Segundo pesquisa da Toluna, 37% dos entrevistados pretendem gastar mais de R$ 200 no total de presentes para os pequenos, enquanto que 25% pensam em gastar entre R$ 100 e R$ 200. Já 21% almejam gastar entre R$ 50 e 100. O levantamento apurou que nada menos que 61 dos entrevistados farão as compras com cartões de crédito, contra 30% de cartões de débito, 40% em Pix e 27% em dinheiro. E os presentes não serão adquiridos de forma impulsiva: 79% dos entrevistados pesquisam o que e como comprar antes de efetivamente realizar a compra, contra 5% que não o fazem.
Os brasileiros embarcarão no hábito de compra que tomou força na pandemia: escolherão o presente das crianças online: 57% farão compras em sites, contra 47% em shoppings, 40% em lojas de rua e 35% em lojas de departamento. Os presentes mais escolhidos serão brinquedos (74% dos adultos os comprarão) e roupas (46% optarão por elas).
A pesquisa também apurou que 51% dos brasileiros creem que a alta dos preços vai atrapalhar as compras, contra 34% que acreditam que não há problema nesse quesito.
O preço é o item que os brasileiros mais levam em consideração no momento de escolher o presente: 52% dos pesquisados priorizam valores na hora de escolher a loja. Já 27% da amostra prefere sempre colocar o desejo dos pequenos em primeiro lugar para presentear no Dia das Crianças. Mas os pais, tios, avós ou parentes não pretendem só ficar no presente para agradar os pequenos: 72% dos pesquisados pretendem levar as crianças para passear em 12 de outubro: 36% vão passear em parques, 38% escolherão shoppings, 36% optarão por sorveterias, 30% preferirão os parques de diversões e 25% irão a lanchonetes.
A pesquisa confirmou que 94% dos respondentes afirmam gostar de celebrar o Dia das Crianças – e 48% sempre preparam alguma atividade especial para os pequenos em 12 de Outubro.
O estudo foi realizado no dia 10 de outubro, com 835 respondentes em todo o Brasil, sendo 53% mulheres e 48%, homens.
Já pesquisa de intenção de compras, elaborada pela PiniOn para a Associação Comercial de São Paulo (ACSP), aponta maior disposição dos consumidores brasileiros para comprar presentes no Dia das Crianças. Em termos do nível de despesa, a maioria dos entrevistados (63,1%) planeja gastar entre R$ 50 e R$ 350. Foram entrevistadas 1.750 pessoas em todas as regiões do país.
Outro dado aponta que 49,2% dos entrevistados pretendem comprar presentes no Dia das Crianças, e 36,5% responderam que não têm intenção de gastar na data, enquanto 14,3% ainda não decidiram. Em comparação ao ano passado, mais pessoas declararam a intenção de compra, enquanto caiu a porcentagem dos que não pretendem comprar.
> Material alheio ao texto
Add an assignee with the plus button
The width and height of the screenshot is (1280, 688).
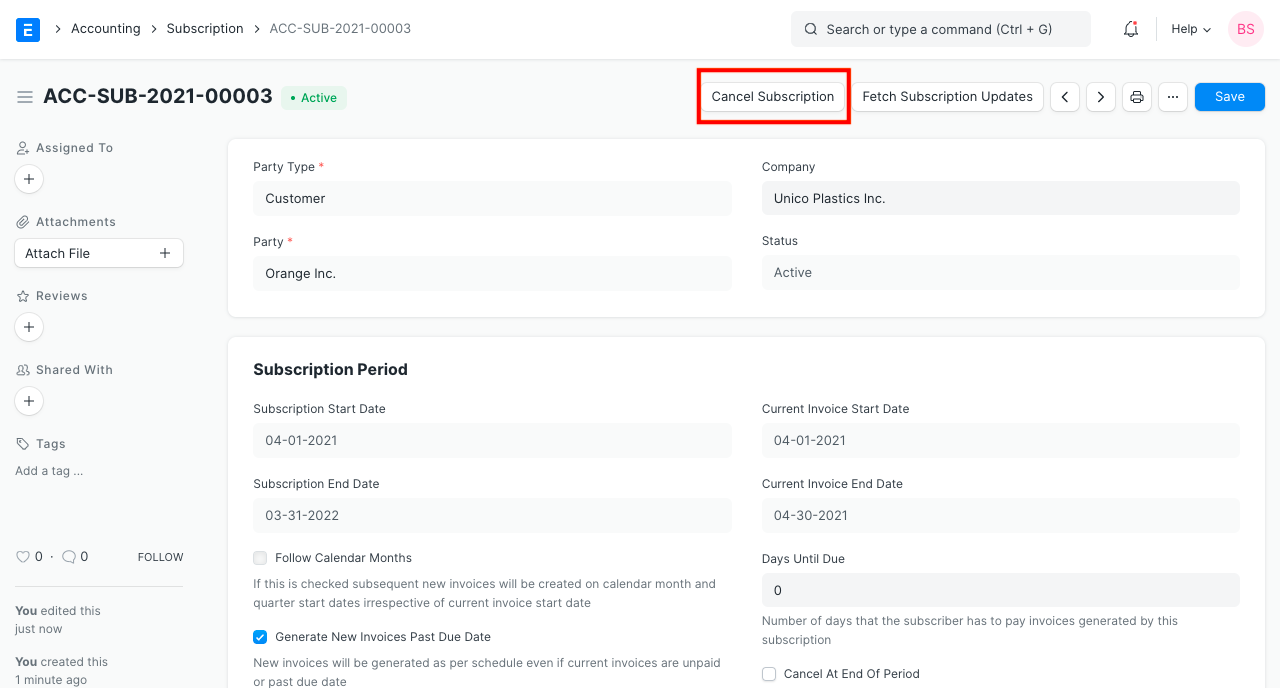28,179
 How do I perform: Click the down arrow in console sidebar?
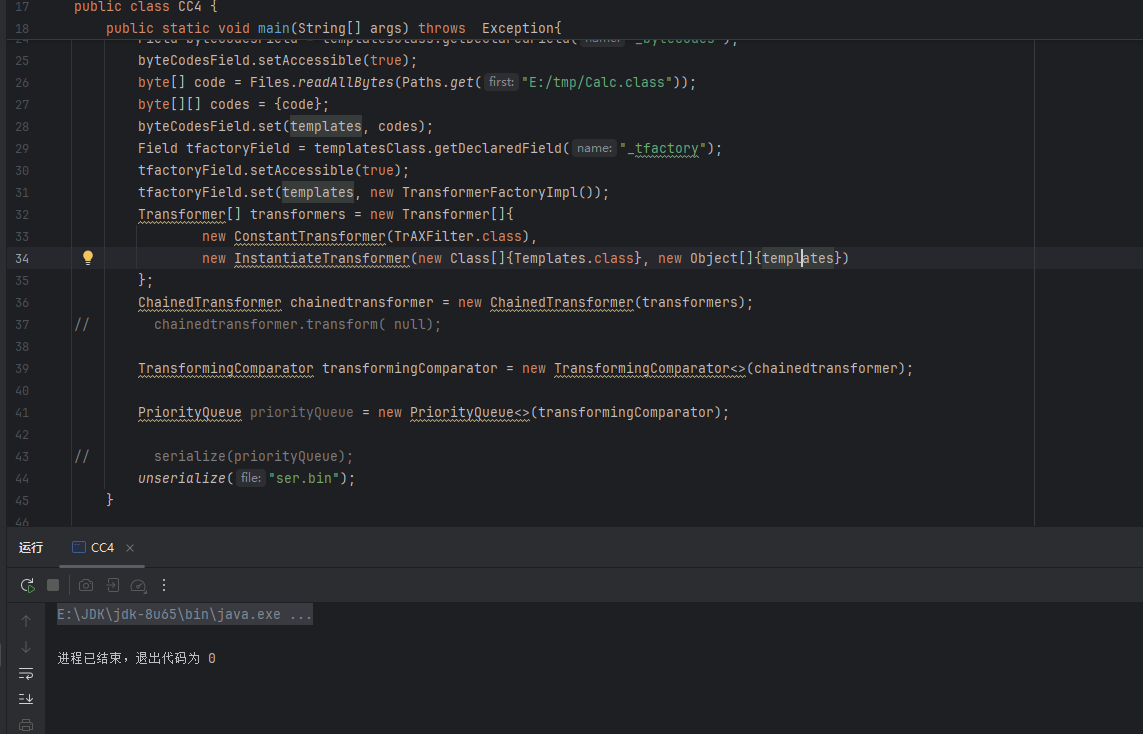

A preferência dos entrevistados em adquirir os presentes presencialmente, se manteve, sendo 54,4% das respostas.
Do grupo de entrevistados que planejam comprar presentes para a data, 44,3% pretendem gastar mais do que em 2022, enquanto 33,8% desejam o oposto. Diferente do observado na pesquisa do ano passado, a maioria das compras seria realizada em grandes redes do varejo (48,0%) e não em pequenas lojas.
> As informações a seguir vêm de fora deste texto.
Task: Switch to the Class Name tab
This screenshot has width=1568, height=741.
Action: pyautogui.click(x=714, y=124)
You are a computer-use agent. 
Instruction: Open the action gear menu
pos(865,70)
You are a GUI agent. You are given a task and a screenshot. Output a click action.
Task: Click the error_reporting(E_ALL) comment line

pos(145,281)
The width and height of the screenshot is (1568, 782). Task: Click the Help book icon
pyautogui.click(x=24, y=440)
O estudo revela que se manteve a preferência por pagamento à vista para todas as categorias de bens e serviços consideradas na pesquisa. Os resultados da pesquisa mostram que os itens tradicionais ainda são os mais procurados, como roupas, calçados e acessórios, que representam 30,7% das intenções de compra. As bonecas são o brinquedo em destaque, com 19,6%, seguido pela bola de futebol (14,4%), bicicleta (11,7%) e carrinho (13,0%).
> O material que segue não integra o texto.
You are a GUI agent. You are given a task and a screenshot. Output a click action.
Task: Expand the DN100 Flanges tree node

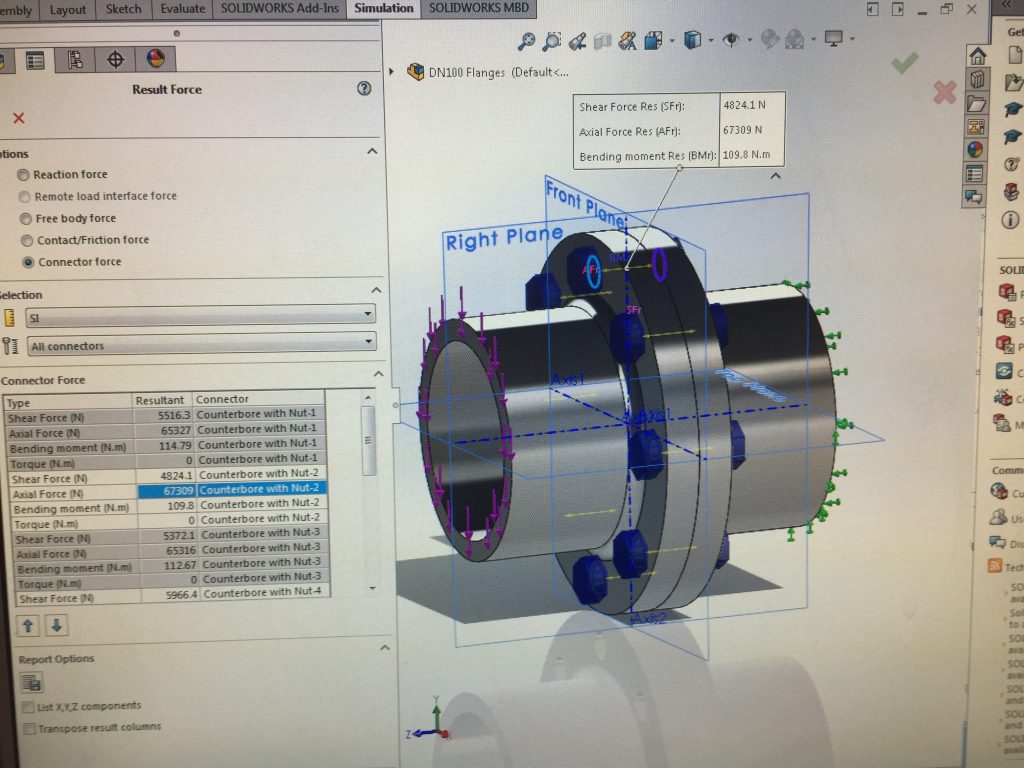coord(392,72)
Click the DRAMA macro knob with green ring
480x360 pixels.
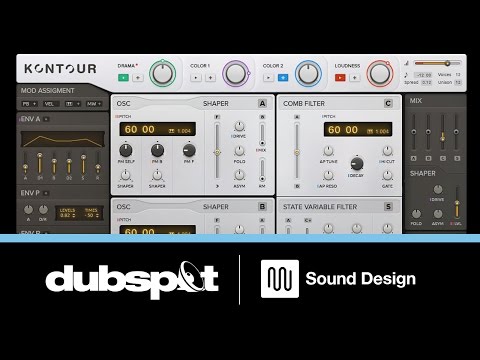(x=163, y=74)
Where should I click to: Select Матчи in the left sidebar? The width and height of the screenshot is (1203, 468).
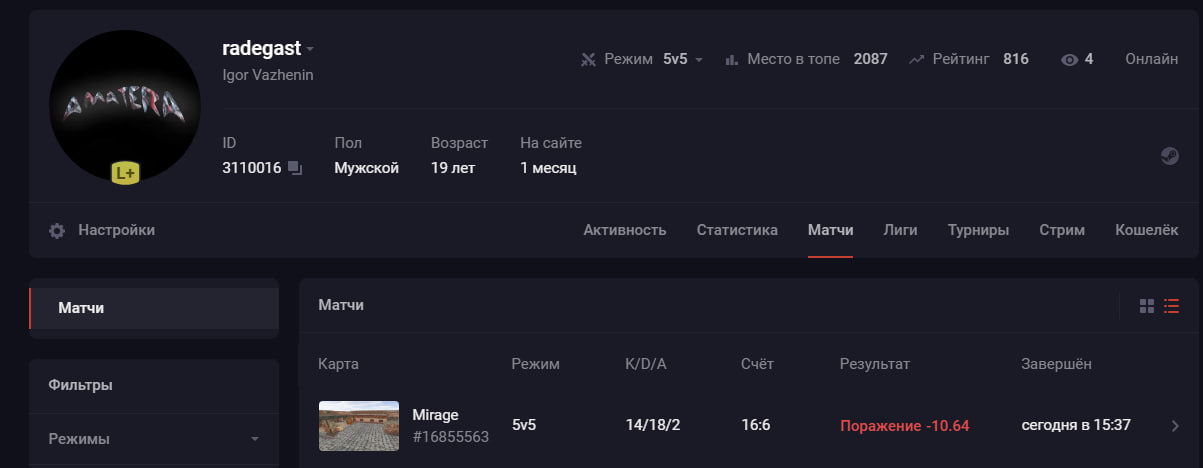[x=154, y=308]
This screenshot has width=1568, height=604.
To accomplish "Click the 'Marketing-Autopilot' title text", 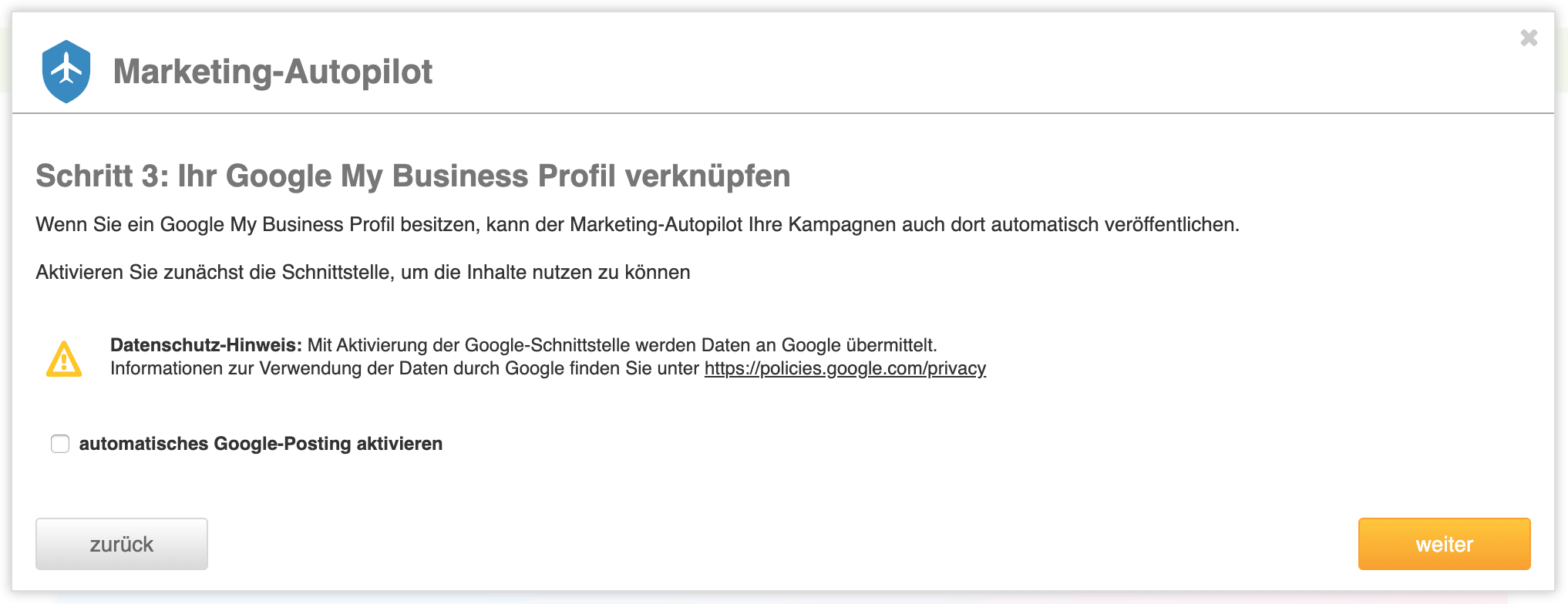I will tap(272, 72).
Uma mudança em relação ao ano anterior é o aumento na intenção de compra de itens eletrônicos, como videogames, jogos de videogame, celulares e computadores/notebooks/tablets. Esses produtos ainda apresentam baixa importância nas intenções.
Além disso, a pesquisa mostra um aumento na participação dos serviços, como ingressos para cinema, teatro, zoológico, parque aquático, etc. (6,4%) e viagens (8,8%), em comparação com o ano anterior, embora essas categorias ainda tenham baixa importância nas intenções de compra. Os consumidores continuam preferindo os itens tradicionais no Dia das Crianças. As perspectivas de vendas para 2023 parecem mais favoráveis do que no ano passado devido ao aumento do emprego, da renda e à crescente confiança do consumidor.